Mi reco a Bologna per conversare con il Presidente della Conferenza Episcopale Italiana su un gigante della storia recente della Chiesa: Giacomo Biffi (1928-2015), scomparso dieci anni or sono l’11 luglio 2015. Desidero chiederne conto a chi siede al suo posto sulla cattedra di San Petronio e inizio con una domanda di rito: chi è stato per lui l’italiano cardinale?

«Innanzi tutto un predecessore e questo non è secondario, perché vivere la tradizione vuol dire raccogliere il tanto che altri hanno seminato. E bisogna dire che – sia per la lunghezza del suo episcopato a Bologna sia soprattutto per i contenuti e l’originalità della sua presenza – i riferimenti alla sua persona sono continui. Gli apoftegmi di Biffi mi accompagnano durante le visite nelle parrocchie e non sono soltanto quelli dei sacerdoti che l’hanno conosciuto e che sono cresciuti con lui, ma pure della gente, anche perché non ha fatto mai mancare battute icastiche e a volte graffianti, seppur sempre molto piene di umanità, che continuano a essere tramandate.
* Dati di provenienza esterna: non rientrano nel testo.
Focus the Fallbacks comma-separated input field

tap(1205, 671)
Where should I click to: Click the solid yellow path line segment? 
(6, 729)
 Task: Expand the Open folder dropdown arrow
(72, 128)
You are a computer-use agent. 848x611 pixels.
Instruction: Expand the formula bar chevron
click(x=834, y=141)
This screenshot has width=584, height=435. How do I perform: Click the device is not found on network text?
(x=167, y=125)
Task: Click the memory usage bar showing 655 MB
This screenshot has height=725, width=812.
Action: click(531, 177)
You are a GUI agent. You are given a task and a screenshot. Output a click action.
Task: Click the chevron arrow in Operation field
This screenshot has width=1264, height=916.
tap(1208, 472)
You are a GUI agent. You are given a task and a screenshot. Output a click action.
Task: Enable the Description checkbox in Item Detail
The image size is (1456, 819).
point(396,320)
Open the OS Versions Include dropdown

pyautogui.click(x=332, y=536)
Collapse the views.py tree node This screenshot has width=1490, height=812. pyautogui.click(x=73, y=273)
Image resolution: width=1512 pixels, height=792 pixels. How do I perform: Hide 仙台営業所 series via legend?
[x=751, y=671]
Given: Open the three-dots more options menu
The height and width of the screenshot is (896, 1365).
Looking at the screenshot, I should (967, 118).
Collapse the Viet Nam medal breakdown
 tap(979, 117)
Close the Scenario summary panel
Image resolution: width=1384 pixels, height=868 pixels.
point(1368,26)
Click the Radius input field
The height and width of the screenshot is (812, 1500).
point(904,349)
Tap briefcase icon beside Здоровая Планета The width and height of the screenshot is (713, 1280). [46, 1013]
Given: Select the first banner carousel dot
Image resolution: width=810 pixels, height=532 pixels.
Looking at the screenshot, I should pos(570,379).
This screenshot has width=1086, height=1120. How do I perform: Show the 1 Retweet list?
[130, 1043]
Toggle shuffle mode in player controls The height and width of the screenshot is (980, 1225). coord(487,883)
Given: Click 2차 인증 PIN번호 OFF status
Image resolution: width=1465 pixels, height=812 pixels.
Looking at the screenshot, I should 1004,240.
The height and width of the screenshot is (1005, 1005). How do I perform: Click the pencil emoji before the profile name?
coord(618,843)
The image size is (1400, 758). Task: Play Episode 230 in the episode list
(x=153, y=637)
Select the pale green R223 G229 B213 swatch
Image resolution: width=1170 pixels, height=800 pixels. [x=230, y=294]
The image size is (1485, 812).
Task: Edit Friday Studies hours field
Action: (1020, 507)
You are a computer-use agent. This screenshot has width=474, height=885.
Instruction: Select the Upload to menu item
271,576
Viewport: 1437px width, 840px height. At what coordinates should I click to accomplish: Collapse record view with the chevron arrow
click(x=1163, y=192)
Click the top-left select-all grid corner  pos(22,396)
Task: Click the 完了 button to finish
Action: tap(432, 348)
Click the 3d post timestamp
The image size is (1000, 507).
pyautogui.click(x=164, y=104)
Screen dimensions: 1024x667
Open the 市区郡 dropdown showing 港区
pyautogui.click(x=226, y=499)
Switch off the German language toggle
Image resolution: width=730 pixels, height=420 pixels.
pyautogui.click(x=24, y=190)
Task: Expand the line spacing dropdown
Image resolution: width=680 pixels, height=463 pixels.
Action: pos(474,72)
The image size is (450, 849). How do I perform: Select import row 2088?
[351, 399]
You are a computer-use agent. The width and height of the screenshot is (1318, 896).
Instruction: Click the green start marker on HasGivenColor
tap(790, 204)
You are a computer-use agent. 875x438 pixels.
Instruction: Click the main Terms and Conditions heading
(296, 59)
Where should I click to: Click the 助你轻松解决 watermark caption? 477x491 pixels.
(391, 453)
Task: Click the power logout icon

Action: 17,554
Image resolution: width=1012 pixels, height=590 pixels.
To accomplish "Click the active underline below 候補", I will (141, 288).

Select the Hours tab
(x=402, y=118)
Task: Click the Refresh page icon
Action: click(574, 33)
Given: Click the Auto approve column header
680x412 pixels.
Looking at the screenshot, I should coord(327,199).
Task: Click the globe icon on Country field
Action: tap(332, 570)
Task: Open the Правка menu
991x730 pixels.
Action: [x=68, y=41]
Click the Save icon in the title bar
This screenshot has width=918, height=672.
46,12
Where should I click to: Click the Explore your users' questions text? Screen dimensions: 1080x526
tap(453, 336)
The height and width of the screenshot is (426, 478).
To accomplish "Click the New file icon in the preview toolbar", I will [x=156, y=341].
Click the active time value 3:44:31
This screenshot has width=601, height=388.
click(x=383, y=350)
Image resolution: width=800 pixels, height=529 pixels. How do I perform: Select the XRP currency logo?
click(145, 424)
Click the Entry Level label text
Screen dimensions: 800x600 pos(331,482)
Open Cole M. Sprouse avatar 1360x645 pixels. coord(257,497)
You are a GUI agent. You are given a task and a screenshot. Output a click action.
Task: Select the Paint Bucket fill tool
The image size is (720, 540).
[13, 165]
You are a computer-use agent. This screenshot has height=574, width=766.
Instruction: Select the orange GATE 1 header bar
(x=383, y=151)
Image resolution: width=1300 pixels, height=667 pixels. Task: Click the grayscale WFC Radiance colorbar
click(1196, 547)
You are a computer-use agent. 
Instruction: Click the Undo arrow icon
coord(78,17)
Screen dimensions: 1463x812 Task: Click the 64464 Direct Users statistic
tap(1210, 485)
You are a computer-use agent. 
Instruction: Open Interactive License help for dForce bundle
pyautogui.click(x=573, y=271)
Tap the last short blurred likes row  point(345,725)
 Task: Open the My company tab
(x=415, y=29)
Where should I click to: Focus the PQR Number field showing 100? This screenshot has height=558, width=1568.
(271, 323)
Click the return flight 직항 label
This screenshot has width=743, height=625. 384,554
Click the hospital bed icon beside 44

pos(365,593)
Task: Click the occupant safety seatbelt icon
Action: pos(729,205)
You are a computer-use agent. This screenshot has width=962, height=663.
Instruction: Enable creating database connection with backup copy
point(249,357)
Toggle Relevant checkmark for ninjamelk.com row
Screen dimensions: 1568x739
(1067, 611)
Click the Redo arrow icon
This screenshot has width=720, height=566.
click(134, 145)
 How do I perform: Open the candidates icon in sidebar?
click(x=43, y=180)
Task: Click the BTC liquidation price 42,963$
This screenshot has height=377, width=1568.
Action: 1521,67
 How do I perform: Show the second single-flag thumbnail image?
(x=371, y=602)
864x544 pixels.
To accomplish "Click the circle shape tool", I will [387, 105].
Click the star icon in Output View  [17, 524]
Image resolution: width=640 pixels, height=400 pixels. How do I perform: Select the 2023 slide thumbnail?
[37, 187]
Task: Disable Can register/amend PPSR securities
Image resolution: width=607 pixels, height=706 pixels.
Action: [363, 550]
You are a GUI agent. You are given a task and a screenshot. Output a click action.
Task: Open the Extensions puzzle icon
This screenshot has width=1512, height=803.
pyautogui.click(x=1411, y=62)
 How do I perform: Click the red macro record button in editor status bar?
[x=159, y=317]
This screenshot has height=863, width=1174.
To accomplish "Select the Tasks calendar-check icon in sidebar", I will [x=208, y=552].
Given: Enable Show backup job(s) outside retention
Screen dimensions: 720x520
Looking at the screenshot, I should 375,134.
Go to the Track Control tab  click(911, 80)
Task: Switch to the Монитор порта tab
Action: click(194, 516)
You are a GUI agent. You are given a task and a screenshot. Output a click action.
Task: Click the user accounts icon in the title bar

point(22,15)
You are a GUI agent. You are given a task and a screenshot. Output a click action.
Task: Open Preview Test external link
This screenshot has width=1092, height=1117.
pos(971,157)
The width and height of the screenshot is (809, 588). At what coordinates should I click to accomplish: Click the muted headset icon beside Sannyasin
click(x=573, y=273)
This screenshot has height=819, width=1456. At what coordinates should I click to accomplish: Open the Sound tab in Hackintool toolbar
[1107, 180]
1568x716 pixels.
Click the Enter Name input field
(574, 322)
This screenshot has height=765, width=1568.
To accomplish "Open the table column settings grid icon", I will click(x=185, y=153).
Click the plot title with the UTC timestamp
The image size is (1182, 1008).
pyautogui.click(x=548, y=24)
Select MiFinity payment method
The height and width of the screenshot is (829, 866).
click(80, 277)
Il Cardinale, come dicevo, è stato anzitutto un predecessore, e qui debbo e dobbiamo tanto al suo ministero, per la sua testimonianza umana, oltre al contenuto ricchissimo pastorale e teologico che ha offerto in quest’ordine. Per quanto mi riguarda non ha mai smesso di fare il teologo, ma non ha abdicato alla pastorale e diverse sue scelte sono continuate nel tempo. È stato così un riferimento e ha lasciato una grande eredità: raccogliamo tutti – come dice il Vangelo – dove altri hanno seminato e, in questo caso, dove ha seminato il cardinal Biffi. Tra le chiavi di lettura della città di Bologna, tenendo conto di una sua continua trasformazione, mi viene in mente il “sazia e disperata” che va compreso, come sappiamo, a partire da una statistica sulla tragedia del suicidio. Qui Biffi rivelava, al di là di letture superficiali o scontate, l’amore per la realtà umana della città e della Chiesa bolognese».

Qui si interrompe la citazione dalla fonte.